GIVEN EXERCISE A: Set down, word for word, the part of the blog post on the world-in-itself from "It seems I am" up to and including "philosophical ontological envelope.".
GIVEN EXERCISE B: Carry the blog post on the world-in-itself further, beginning right after its final sentence.

DOCUMENT SEGMENT:
━━━
It seems I am beginning to give examples of philosophical analysis. Which is to say an analysis of philosophy, that non-philosophy has granted us but also my own work has seen an ability or propensity towards.

I got this quote secondhand from a re-posting of another blog (cite), and I’d like to point out some inconsistencies that indicate a religious posture and its attempt to bring everything under one philosophical ontological envelope.

One of the difficulties that comes with taking such a posture towards philosophy is that for other philosophers I would first need to establish myself as credible through their particular methodological paradigm; I am indeed working on getting legitimization to put some letter after my name for this purpose (right now it is: MACP:)) This is to say that the first defense of all philosophies that would be analyzed in this way would be to say that I do not understand what they are talking about. So in order to get to this point, a sort of ontological pivot (or break) has occurred such that there really is no ontology that I need argue any longer, As philosophers go, one first would have to believe that I understand the argument in question.

a further quote quotation from the same author is:

“The world-in-itself is a paradoxical concept; the moment we think it and attempt to act on it, it ceases to be the world-in-itself and becomes the world-for-us. A significant part of this paradoxical world-in-itself is grounded by scientific inquiry – both the production of scientific knowledge of the world and the technical means of acting on and intervening in the world.”

Indeed, the world in-itself is a paradoxical concept, but I do not think his conclusion necessarily follows. This is to say that due to the paradox, the confusion must follow one of two paths, his path being one of the two.

This is to say, that the moment we think about the world in-itself we are left with a choice as to what we want to use as criteria for what path we should take. Then, the main issue that we face is if indeed we see a choice, and the fact that most often no choice is understood to be presented. If this be the case, then we have the basis for a contradiction which usually follows philosophers into their mistake which then demands an assertion of essential identity over the plain existence of the thing in question.

In this case, the choice is presented as a question upon the traditional philosophy of the West; namely, that the tradition has voiced and presented the situation in such a manner that makes sense such that I have only to make a choice upon this sense. The basis of the sense is not there questioned; it is intact and intutively sound: We can make no choice upon it. So, when we have done our studies and find all the secret knowledge hidden in plain sight of our sense with reference to the tradition of the Big Names, we come to a necessary conclusion: In this case, as soon as we think of the world in-itself is ceases to be the world in-itself and because a world for-us.
━━━
COLLECTED DATA:
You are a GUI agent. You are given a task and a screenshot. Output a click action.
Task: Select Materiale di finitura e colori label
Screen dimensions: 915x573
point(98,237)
━━━
TASK ANSWER A:
It seems I am beginning to give examples of philosophical analysis. Which is to say an analysis of philosophy, that non-philosophy has granted us but also my own work has seen an ability or propensity towards.

I got this quote secondhand from a re-posting of another blog (cite), and I’d like to point out some inconsistencies that indicate a religious posture and its attempt to bring everything under one philosophical ontological envelope.

TASK ANSWER B:
The non-sequitur involved in this conclusion is not found in the direct argumentation but is indeed embedded in the conclusions that have been already gleaned from the traditional understanding of the philosophers, an understanding that I say is a mistaken understanding, or more correctly, a different orientation upon things. Yet, in fact, if we are to stick with the tradition of the philosophers, it is mistaken in a manner that no argument can reclaim. Due to this phenomenological misunderstanding, what occurs through this orientation upon things is a receding of thought –indeed a withdrawing of subjectivity — into what 20th century philosophers called ‘world’, such that eventually we have philosophers involved in the assertion of ‘their’ world of sense and logic as though it indeed reflects the actual existence of the ‘our world’ or ‘whole world’. This is the paradox discovered in the above quote. We have a complete myopia of thinking for the purpose of asserting ‘world’ over ‘world’ as we understand that the intuitive meaning of terms that I have gleaned should amount to an ability to create more terms and associated definitions that will one day prove ‘true’ about the discrepancy that I have noticed of my phenomenal truth as I have faith in the given method of argument. I submit, also, that this is a mistaken understanding of what Badou has called ‘fidelity’. It is through this mistaken kind of fidelity that we have the basis of the problem that ‘patchwork’ (cite) deals with; a taking to the absolute ends the problem of the 20th century psychoanalytical philosophical mistake but without the problemization of self-reflection which should accompany all philosophical endeavors. The analyses and proposals which stem and proceed from this mistaken orientation upon things follow necessarily, even as those involved cannot see beyond their ‘intuition’ of the truth of things to say that it is ‘new’.

The world in-itself is only paradoxical under certain conditions; it is not a paradox to knowledge itself.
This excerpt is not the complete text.